Choice of Machine Learning Research and Development Platform

      I have recently started to learn machine learning and data mining related technologies. I have consulted the blogs of some technical experts, and I have gained a lot. I hereby share what I am interested in with you. This article is reprinted and published on this blog after re-typesetting. The original address is: Choice of Machine Learning Research and Development Platform .

      At present, machine learning can be said to be in the blooming stage, but if you want to learn or research machine learning and then use it in a production environment, it will take a lot of brains to choose platforms, development languages, and machine learning libraries. Here is a suggestion based on my own machine learning experience for reference only.

  The first thing to consider is how to choose a platform. It depends on whether you want to use it in a production environment (that is, in a specific product) or just for research purposes.

1. Construction of machine learning platform in production environment

  If the platform is to be used in a production environment, then there is the question of estimating the amount of data the product needs to analyze. If the amount of data is large, then you need to choose a big data platform, otherwise you only need a stand-alone version of the platform.

1.1 Construction of machine learning big data platform in production environment

  The most mainstream big data platform in the production environment is the Spark platform, plus auxiliary distributed data processing containers, such as YARN or Mesos. If you need to collect online data in real time, then add Kafka. In short, a general big data processing platform is to integrate Spark + YARN (Mesos) + Kafka. The product projects I am doing now are all based on Spark + YARN + Kafka. At present, the choice of this platform is basically the mainstream direction.

  Of course, some people will say that it is very troublesome to integrate so many open source software together, and there must be many pitfalls. Is there a general platform that can include big data platform functions similar to Spark + YARN + Kafka? At present, as far as I know, the better one is CDAP . It integrates Spark, YARN, Kafka and some mainstream open source data processing software, and developers only need to do secondary development on the layer of API encapsulated on it. This should be a good idea, but we haven't seen any successful commercial cases yet, so we didn't consider CDAP when we selected the architecture .

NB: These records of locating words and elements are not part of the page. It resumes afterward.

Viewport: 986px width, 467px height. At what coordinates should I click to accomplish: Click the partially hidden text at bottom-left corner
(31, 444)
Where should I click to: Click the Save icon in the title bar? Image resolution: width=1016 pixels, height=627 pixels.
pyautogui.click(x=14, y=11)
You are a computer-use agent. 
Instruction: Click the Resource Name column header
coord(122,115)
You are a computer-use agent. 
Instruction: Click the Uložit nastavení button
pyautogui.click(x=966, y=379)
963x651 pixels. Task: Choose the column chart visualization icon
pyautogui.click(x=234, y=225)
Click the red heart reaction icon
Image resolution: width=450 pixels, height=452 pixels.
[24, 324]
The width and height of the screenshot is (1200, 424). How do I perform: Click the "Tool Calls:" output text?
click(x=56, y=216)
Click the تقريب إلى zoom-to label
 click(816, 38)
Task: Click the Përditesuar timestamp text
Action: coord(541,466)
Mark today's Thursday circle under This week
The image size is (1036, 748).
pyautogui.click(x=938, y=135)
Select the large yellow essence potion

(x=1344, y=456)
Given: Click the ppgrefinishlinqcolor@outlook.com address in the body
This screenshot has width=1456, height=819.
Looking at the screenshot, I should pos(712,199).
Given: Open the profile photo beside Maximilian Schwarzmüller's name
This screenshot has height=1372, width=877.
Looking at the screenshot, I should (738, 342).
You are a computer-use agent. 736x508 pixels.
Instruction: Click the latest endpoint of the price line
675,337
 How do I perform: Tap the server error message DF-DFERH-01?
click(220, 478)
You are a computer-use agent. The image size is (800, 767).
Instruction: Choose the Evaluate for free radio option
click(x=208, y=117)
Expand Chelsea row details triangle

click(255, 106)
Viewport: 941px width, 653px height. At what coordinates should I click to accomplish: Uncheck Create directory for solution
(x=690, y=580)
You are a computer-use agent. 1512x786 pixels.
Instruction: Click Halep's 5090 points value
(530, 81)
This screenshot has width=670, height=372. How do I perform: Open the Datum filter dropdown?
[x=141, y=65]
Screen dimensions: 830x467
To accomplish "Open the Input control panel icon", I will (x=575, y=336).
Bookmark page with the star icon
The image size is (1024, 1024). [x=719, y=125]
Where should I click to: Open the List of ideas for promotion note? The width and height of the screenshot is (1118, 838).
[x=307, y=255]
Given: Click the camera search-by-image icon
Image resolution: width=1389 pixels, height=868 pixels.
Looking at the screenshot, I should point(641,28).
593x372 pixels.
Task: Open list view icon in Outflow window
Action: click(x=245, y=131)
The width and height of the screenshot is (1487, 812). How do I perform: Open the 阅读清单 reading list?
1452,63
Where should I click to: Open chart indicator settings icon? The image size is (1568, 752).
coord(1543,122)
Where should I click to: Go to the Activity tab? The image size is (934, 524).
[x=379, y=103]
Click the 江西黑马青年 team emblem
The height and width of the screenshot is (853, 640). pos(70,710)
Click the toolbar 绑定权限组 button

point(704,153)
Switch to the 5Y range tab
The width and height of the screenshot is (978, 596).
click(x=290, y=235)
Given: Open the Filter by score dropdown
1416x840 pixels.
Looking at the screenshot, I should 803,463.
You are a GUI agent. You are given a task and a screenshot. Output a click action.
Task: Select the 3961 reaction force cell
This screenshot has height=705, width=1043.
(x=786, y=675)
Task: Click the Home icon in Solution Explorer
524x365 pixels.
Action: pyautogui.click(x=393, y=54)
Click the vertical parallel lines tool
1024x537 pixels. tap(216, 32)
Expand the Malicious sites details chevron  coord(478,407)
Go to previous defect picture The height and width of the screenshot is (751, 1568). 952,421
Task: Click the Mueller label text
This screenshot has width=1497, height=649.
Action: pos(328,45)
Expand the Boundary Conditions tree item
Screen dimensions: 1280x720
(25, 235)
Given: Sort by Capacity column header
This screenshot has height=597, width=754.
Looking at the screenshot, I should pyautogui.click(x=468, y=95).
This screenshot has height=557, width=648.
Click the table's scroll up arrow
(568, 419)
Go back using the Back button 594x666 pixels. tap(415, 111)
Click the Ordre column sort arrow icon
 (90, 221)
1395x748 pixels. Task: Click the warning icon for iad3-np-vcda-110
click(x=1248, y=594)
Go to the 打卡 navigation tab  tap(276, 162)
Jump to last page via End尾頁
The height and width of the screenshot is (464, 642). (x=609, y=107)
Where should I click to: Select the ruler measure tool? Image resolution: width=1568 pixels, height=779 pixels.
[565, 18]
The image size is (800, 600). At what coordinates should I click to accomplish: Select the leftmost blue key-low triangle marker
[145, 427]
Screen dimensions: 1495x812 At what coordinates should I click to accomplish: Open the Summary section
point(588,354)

  Therefore, the big data platform around Spark + YARN + Kafka is still the first choice. Since Spark MLlib's machine learning algorithms are not rich and easy to use, if you need some algorithms that are not in MLlib in your product, you need to find open source implementations yourself.

1.2 Construction of machine learning stand-alone data platform in production environment

  If the amount of data in the production environment is not large, the big data platform seems to be a bit over-designed. At this time, we have more choices. The first choice is still the Spark platform, but we don't need the distributed container YARN and the routing Kafka for distributed data distribution. Why is Spark the first choice? Because we have to consider expansion, the current amount of data is not large, which does not mean that the amount of data will not be large in the future. This is also the reason why I chose Spark for some small data analysis projects I was involved in. Of course, I think there are other reasons, that is, Spark supports Python, Java, Scala and R at the same time, which lowers the participation threshold for many programmers. In the Spark project I am involved in, the development languages ​​are mainly Java and Scala. Python was not chosen for some speed reasons and the rest of the system is written in Java.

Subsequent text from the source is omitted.